Tareas pendientes —
**1.** Según el extracto del texto, ¿con quién iba a llevar la mamá a quien narra para que le cortara el frenillo?
**2.** Indica si cada afirmación coincide con el extracto del texto y cita las palabras que lo deciden: (a) el frenillo impedía pronunciar bien la letra "r"; (b) en los viajes a Ocote del Peregrino, a quien narra lo montaban en un caballo; (c) después del corte, quien narra no pudo volver a hablar de manera normal.
**3.** Devuelve tal cual el fragmento del extracto del texto que va de "-¡Te voy a llevar" a "de manera normal.", ambos incluidos.

Extracto del texto —
▼
Pero también estaban las tiendas y casas comerciales que las personas reconocían como las de Los Martínez, el del señor Odilón Espino, los Ruiz Sánchez, de Abel Martínez, los Solices, los Romeros.

Y ahí pasé una experiencia difícil, puesto que de nacencia yo tenía “un frenillo” en la lengua que no me dejaba pronunciar bien la letra “r” y en vez de decir perro, se escuchaba como “perdo” y las palabras se me oían barridas, por lo que mi mamá me dijo:

-¡Te voy a llevar con doña Apolonia Martínez, para que te corte “el frenillo”!

Sacó una tijera grande, cortó y . . . los sangrales . . . que me les suelto y me fui corriendo para la casa y, aunque después por nada quería pasar por ahí, pero me curé, ya que hasta la fecha he podido hablar de manera normal.

Tiempo después, como a los doce años acompañaba a mi abuela a visitar a u hijo que tenía en Ocote del Peregrino, por lo que me montaban en un burro y recorríamos toda la Sierra Madre del Sur. Íbamos pasando por El Anonal, El Cacao, El Arenoso, La Otatera, El Sesteadero, ranchos como La Piedra del Llano, Murga, Sandoval, cortábamos camino y tocábamos La Cocalmeca, El Salto, La Tigra y Ocote del Peregrino, aunque se me cruzan en la mente los lugares.
▲
Extracto de datos —
▼
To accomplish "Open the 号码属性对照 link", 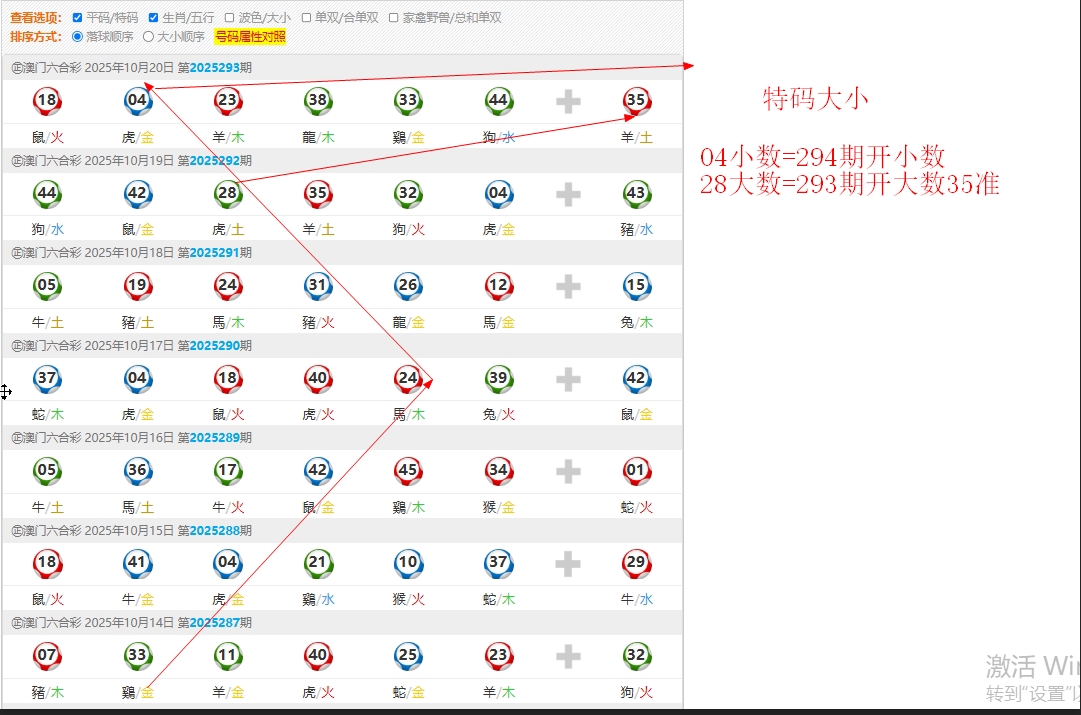I will (x=250, y=37).
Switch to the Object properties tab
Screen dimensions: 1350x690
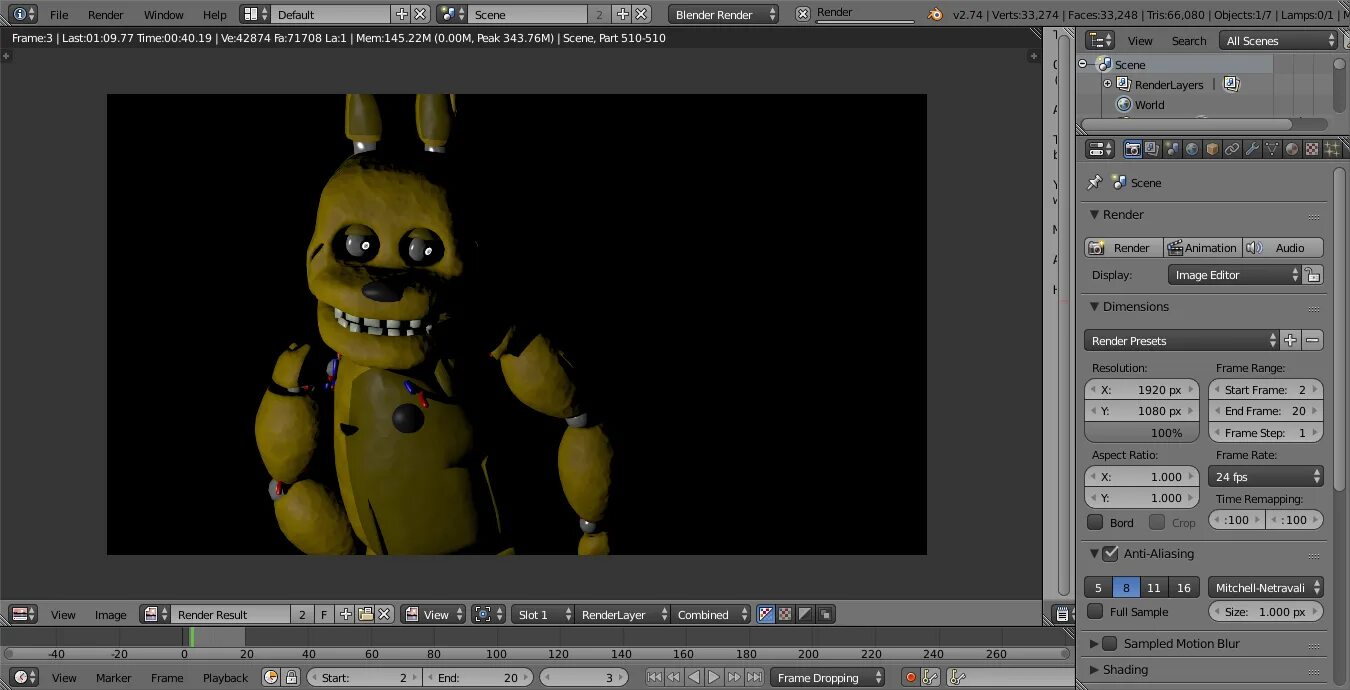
▲
Resultados en orden —
**1.** Con doña Apolonia Martínez.

**2.**
(a) Sí: "no me dejaba pronunciar bien la letra “r”".
(b) No: "me montaban en un burro".
(c) No: "hasta la fecha he podido hablar de manera normal".

**3.**
-¡Te voy a llevar con doña Apolonia Martínez, para que te corte “el frenillo”!

Sacó una tijera grande, cortó y . . . los sangrales . . . que me les suelto y me fui corriendo para la casa y, aunque después por nada quería pasar por ahí, pero me curé, ya que hasta la fecha he podido hablar de manera normal.